Ein neuer Baum für die Verkehrsinsel
in Theresienhof
Nachdem durch Mitglieder des Bauausschusses der "Schilderwald" auf der Verkehrsinsel etwas umsortiert wurde, war dort Platz für eine Baumpflanzung.
Die KWG hat daraufhin eine Elsbeere gespendet und gepflanzt. Auch wenn es jetzt nur ein kleines Bäumchen ist, wird daraus in den kommenden Jahren hoffentlich ein schöner Baum!
Die Elsbeere (Sorbus torminalis) ist eine Pflanzenart aus der Gattung der Mehlbeeren (Sorbus) innerhalb der Familie der Rosengewächse (Rosaceae). Sie ist ein sommergrüner Laubbaum, der Wuchshöhen von bis über 20 Metern, sehr selten bis über 25 Metern erreicht. Die Borke ist bei älteren Bäumen häufig asch-grau bis braun-grau und kleinschuppig. Man kann die Borke der Elsbeere leicht mit einer Eichenrinde verwechseln.
Die wechselständig an den Zweigen angeordneten, einfachen Laubblätter sind in Blattstiel und Blattspreite gegliedert. Der Blattrand ist spitz gelappt und ungleich gesägt, die Anzahl der Lappen beträgt drei bis fünf. Die Herbstfärbung der Laubblätter ist orange-rötlich.

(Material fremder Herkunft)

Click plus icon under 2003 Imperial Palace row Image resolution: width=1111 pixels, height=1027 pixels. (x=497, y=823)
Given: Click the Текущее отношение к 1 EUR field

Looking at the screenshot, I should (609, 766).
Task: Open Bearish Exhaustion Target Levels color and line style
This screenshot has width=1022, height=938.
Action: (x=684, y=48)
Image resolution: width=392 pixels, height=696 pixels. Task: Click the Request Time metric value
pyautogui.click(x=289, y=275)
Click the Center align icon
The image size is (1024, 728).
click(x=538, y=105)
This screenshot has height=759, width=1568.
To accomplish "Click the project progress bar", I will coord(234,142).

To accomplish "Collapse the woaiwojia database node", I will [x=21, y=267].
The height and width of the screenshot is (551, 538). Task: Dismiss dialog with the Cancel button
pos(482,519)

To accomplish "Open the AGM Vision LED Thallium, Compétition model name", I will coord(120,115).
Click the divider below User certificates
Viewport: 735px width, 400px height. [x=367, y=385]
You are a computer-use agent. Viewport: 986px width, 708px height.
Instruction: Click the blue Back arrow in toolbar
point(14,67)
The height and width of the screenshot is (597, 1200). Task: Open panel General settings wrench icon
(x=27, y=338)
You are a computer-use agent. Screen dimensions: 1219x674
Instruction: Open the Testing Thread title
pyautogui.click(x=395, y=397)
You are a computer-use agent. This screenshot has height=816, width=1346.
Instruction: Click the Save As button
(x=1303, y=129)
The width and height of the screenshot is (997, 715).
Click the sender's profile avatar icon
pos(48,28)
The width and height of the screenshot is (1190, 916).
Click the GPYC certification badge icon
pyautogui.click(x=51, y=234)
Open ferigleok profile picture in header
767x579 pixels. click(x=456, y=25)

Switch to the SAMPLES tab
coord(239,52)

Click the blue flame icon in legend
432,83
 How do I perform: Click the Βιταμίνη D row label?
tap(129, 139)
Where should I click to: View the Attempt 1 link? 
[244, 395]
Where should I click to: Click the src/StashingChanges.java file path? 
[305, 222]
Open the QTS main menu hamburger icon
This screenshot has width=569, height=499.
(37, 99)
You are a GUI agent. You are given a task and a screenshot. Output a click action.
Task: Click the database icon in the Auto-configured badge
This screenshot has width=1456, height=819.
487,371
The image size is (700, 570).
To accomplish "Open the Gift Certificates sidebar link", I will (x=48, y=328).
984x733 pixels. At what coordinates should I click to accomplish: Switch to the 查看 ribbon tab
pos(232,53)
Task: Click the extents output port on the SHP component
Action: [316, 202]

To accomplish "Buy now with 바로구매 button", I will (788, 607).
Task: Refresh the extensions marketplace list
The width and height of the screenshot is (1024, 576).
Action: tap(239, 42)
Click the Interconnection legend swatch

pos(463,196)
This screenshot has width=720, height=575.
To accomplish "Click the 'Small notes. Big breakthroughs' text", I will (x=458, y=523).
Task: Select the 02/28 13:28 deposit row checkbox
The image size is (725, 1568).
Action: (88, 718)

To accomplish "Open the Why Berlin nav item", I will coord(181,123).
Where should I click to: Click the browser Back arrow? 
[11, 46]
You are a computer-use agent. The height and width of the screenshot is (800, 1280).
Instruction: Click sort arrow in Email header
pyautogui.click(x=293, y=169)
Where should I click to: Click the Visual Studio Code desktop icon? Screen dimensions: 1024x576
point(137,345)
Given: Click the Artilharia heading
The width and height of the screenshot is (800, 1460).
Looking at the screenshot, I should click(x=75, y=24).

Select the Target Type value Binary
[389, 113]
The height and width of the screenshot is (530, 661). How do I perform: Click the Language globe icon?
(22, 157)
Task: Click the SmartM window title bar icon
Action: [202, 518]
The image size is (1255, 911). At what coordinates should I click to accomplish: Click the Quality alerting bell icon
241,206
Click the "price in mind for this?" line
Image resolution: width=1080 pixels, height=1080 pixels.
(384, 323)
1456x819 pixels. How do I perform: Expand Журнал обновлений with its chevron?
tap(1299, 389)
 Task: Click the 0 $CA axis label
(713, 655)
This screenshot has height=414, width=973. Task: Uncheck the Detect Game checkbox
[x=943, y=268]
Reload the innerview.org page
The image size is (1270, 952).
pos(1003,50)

Nicht nur im Frühling ist die Elsbeere eine Augenweide, auch ihr Herbstkleid ist besonders schön. Es verfärbt sich von feuerrot über orange nach gelb. Die Früchte der Elsbeere reifen zwischen Juli und September. Wie bei Birnen ist das Fruchtfleisch körnig, denn auch die Elsbeeren-Früchte enthalten sogenannte Steinzellen. Pur genossen schmecken sie süßlich-sauer und haben einen hohen Vitamin-C-Anteil. Die rot-braunen runden Beeren helfen nicht nur gegen Magenbeschwerden sondern lassen sich vielfach verwenden. Man kann sie zu Kompott, Marmelade, Gelee oder Fruchtsäften verarbeiten oder als Zutat für Schokolade, Konfekt, Käse, Kekse, Kuchen und Torten verwenden.